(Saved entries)
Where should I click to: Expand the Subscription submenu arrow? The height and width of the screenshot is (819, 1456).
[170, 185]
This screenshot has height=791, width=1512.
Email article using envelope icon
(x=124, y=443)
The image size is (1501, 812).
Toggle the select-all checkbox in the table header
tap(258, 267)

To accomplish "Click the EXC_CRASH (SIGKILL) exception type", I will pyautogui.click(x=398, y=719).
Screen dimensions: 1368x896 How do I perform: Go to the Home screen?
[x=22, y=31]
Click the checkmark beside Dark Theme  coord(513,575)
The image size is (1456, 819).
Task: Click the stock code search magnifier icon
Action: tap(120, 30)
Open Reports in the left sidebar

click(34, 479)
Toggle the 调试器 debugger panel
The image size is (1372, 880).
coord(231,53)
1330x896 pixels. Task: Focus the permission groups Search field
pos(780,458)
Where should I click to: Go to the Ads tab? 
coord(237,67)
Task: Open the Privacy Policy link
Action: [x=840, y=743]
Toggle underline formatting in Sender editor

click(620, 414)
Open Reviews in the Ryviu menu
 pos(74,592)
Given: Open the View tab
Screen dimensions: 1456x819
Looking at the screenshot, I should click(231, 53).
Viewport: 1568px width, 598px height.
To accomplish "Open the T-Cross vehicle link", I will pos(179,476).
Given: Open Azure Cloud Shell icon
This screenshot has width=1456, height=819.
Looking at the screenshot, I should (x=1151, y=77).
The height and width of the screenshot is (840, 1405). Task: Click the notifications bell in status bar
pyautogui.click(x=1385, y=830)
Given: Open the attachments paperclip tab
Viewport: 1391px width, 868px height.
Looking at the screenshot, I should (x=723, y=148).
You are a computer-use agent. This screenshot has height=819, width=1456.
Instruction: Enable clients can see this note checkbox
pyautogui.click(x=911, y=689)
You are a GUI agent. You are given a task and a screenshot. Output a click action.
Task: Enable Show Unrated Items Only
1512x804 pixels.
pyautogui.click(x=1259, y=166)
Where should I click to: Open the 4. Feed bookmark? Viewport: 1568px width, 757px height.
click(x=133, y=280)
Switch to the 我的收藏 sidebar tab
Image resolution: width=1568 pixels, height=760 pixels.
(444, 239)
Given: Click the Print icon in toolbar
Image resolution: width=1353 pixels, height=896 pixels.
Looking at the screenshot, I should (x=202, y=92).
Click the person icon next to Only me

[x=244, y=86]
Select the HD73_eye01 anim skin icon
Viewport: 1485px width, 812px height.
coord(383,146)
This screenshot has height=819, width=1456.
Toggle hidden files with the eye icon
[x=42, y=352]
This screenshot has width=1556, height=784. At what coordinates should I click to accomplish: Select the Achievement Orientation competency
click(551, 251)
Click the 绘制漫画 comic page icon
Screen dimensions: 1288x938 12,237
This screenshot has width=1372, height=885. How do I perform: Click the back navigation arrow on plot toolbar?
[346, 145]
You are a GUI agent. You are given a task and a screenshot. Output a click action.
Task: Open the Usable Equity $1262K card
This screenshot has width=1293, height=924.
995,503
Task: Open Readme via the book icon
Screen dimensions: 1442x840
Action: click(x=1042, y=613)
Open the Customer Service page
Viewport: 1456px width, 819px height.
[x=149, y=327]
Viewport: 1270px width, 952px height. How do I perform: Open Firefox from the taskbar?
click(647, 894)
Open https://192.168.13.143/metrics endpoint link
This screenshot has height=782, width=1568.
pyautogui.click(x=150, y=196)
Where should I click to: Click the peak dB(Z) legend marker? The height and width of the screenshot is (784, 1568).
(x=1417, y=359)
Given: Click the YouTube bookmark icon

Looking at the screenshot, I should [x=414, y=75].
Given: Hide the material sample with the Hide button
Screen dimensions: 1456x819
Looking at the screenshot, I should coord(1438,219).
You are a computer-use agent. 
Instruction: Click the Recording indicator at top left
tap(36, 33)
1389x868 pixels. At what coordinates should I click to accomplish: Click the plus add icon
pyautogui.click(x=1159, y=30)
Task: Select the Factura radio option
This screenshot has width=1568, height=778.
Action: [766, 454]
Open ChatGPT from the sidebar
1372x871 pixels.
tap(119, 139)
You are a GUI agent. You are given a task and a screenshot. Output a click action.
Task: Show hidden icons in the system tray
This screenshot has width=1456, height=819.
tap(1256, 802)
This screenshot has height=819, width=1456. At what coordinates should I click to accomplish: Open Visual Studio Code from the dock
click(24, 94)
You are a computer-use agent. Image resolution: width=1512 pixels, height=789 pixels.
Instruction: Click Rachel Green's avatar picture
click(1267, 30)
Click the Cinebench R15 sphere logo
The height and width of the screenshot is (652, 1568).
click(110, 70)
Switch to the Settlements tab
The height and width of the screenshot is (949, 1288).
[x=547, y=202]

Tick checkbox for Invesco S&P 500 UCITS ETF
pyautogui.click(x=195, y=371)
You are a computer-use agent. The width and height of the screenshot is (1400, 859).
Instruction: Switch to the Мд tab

AIM OF THE TASK
Please transcribe the data exactly from its first line. End with the line that contains "The image size is (1501, 812).".

RESPONSE
Where should I click to: Expand the Subscription submenu arrow? The height and width of the screenshot is (819, 1456).
[170, 185]
This screenshot has height=791, width=1512.
Email article using envelope icon
(x=124, y=443)
The image size is (1501, 812).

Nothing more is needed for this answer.